Document passage Start Marker

There will be no date sequence in respect of our travels through this vast and beautiful land.
It is the year 2018. August I think. We got our off-road caravan a year before and embarked on our first real safari with the BushLapa! Did a few shorter camping trips in the meantime.
Off to one of our favored South African national parks – the Kgalaghadi Transfrontier Park.
In the old days one could enter Namibia via Mata Mata rest camp, but this borderpost was closed for a number of years. It has however been opened again, hence our decision to start our southern Namibia tour through the Kgalaghadi. First sleep-over at Twee Rivieren and then first time premier camping at Nossob.
And what’s the chance you do not see a lion here?

Document passage End Marker
Extracted records Start Marker

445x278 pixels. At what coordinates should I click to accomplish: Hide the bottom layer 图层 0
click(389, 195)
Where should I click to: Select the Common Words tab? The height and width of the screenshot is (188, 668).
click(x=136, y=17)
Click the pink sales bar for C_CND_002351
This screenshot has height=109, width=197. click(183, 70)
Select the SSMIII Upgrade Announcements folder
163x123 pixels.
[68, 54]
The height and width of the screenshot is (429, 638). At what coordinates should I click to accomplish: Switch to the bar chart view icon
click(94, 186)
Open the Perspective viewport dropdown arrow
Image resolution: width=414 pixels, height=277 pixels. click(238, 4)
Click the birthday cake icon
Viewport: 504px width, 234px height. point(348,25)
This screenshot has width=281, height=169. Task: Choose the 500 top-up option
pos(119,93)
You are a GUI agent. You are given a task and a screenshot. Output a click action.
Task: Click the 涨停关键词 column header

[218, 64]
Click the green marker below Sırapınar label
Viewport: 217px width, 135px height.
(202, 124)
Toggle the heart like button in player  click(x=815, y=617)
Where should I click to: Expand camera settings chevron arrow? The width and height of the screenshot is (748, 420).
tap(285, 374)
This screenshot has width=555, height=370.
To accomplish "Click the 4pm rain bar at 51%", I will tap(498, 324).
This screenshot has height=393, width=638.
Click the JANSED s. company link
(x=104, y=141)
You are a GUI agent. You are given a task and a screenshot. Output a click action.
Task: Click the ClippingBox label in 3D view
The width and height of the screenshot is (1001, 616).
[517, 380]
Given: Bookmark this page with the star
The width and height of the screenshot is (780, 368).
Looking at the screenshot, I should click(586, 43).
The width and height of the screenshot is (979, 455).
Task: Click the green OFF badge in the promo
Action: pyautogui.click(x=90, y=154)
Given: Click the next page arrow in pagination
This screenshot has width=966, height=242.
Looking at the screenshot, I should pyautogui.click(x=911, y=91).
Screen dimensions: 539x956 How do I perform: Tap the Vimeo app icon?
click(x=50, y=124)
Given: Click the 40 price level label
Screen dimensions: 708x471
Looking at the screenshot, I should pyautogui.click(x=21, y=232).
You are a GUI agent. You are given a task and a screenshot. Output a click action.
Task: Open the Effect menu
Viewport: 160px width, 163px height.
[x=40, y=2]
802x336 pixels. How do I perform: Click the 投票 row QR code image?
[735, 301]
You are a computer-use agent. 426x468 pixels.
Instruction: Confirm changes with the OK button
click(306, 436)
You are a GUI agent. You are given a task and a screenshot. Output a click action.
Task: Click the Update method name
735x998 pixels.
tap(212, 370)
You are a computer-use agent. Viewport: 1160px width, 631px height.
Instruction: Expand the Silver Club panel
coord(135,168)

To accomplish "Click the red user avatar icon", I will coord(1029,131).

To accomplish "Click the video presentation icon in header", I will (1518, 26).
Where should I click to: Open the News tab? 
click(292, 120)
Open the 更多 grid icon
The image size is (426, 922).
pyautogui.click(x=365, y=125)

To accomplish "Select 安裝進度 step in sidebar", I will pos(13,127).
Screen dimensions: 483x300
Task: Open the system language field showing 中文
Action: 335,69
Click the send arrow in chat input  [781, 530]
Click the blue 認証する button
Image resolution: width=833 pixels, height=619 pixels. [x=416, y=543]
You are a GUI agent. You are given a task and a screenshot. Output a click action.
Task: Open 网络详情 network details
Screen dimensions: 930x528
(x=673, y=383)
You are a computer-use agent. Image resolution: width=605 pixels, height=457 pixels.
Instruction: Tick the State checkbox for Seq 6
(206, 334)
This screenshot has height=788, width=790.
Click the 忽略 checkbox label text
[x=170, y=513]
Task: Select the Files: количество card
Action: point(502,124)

Extracted records End Marker

→ Task objective: Update the travel account from "It is the year" to "camping at Nossob.", replacing "caravan" with "trailer". Rely only on the travel account itself when working with it.

→ Task solution:
It is the year 2018. August I think. We got our off-road trailer a year before and embarked on our first real safari with the BushLapa! Did a few shorter camping trips in the meantime.
Off to one of our favored South African national parks – the Kgalaghadi Transfrontier Park.
In the old days one could enter Namibia via Mata Mata rest camp, but this borderpost was closed for a number of years. It has however been opened again, hence our decision to start our southern Namibia tour through the Kgalaghadi. First sleep-over at Twee Rivieren and then first time premier camping at Nossob.